Copy all the lines of the data that include the word "Image".

◆ **Dataset**
..........
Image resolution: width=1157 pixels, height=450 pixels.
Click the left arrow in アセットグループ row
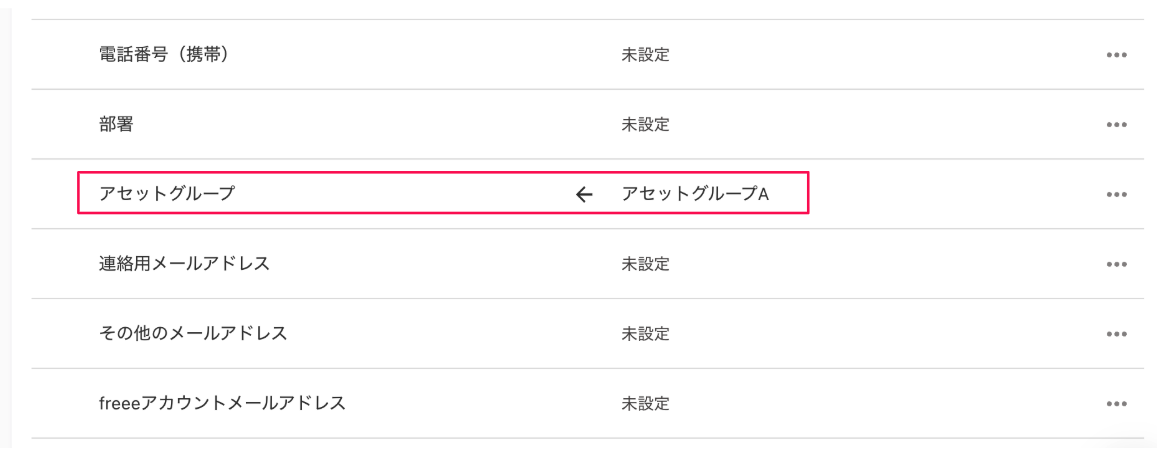coord(585,194)
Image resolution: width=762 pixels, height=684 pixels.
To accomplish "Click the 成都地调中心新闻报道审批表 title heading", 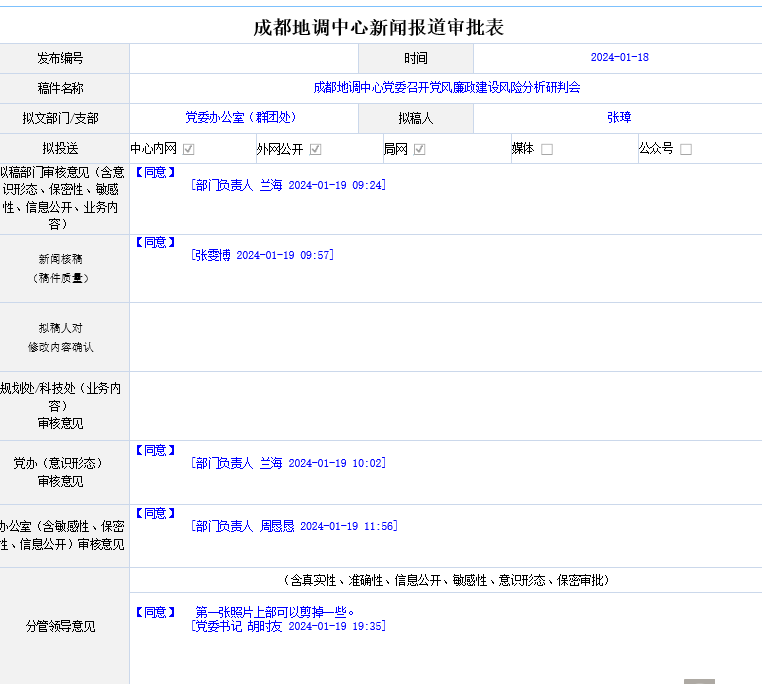I will [x=379, y=27].
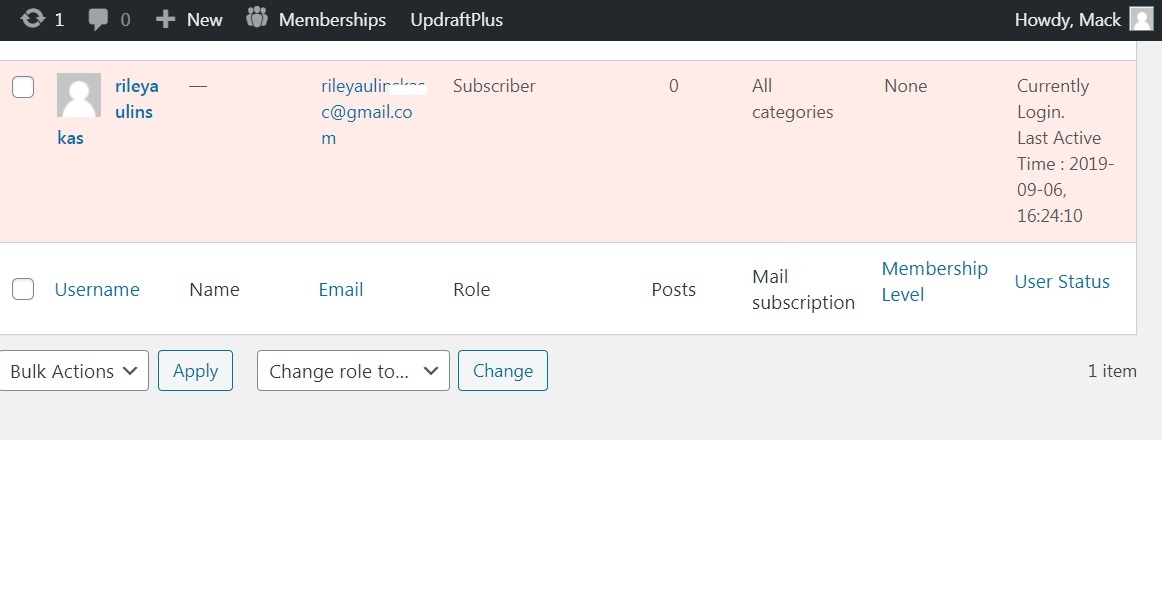Open the Memberships menu item
The width and height of the screenshot is (1162, 592).
pyautogui.click(x=332, y=20)
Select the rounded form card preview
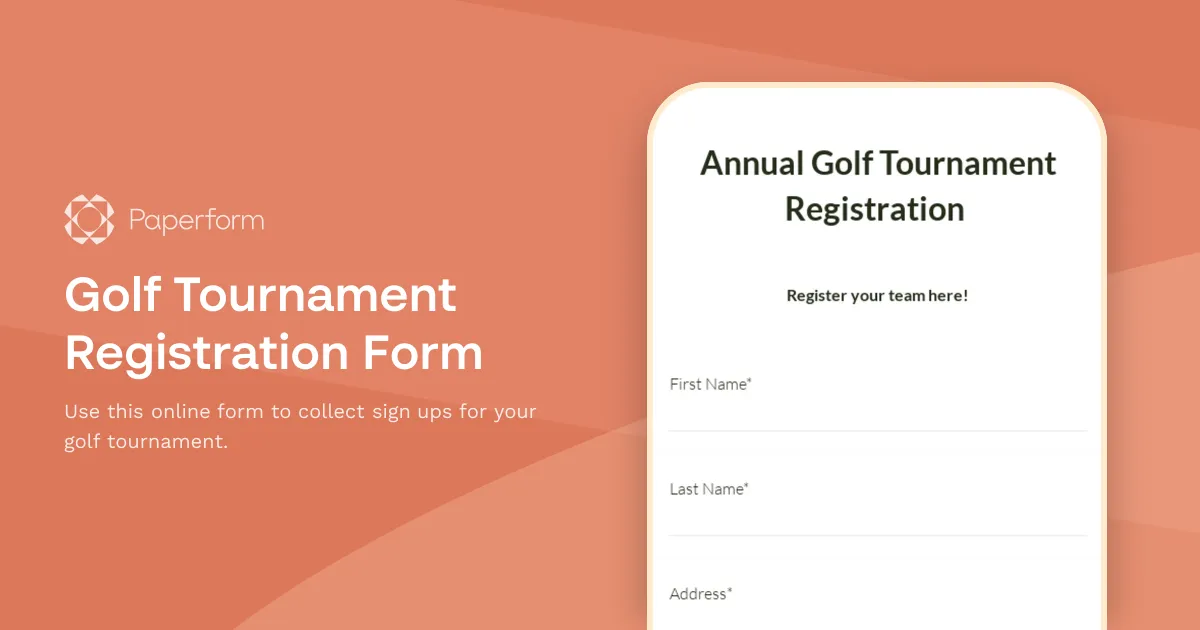This screenshot has height=630, width=1200. pyautogui.click(x=878, y=350)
..........
◆ **Finished task**
Image resolution: width=1157 pixels, height=450 pixels.
Image resolution: width=762 pixels, height=684 pixels.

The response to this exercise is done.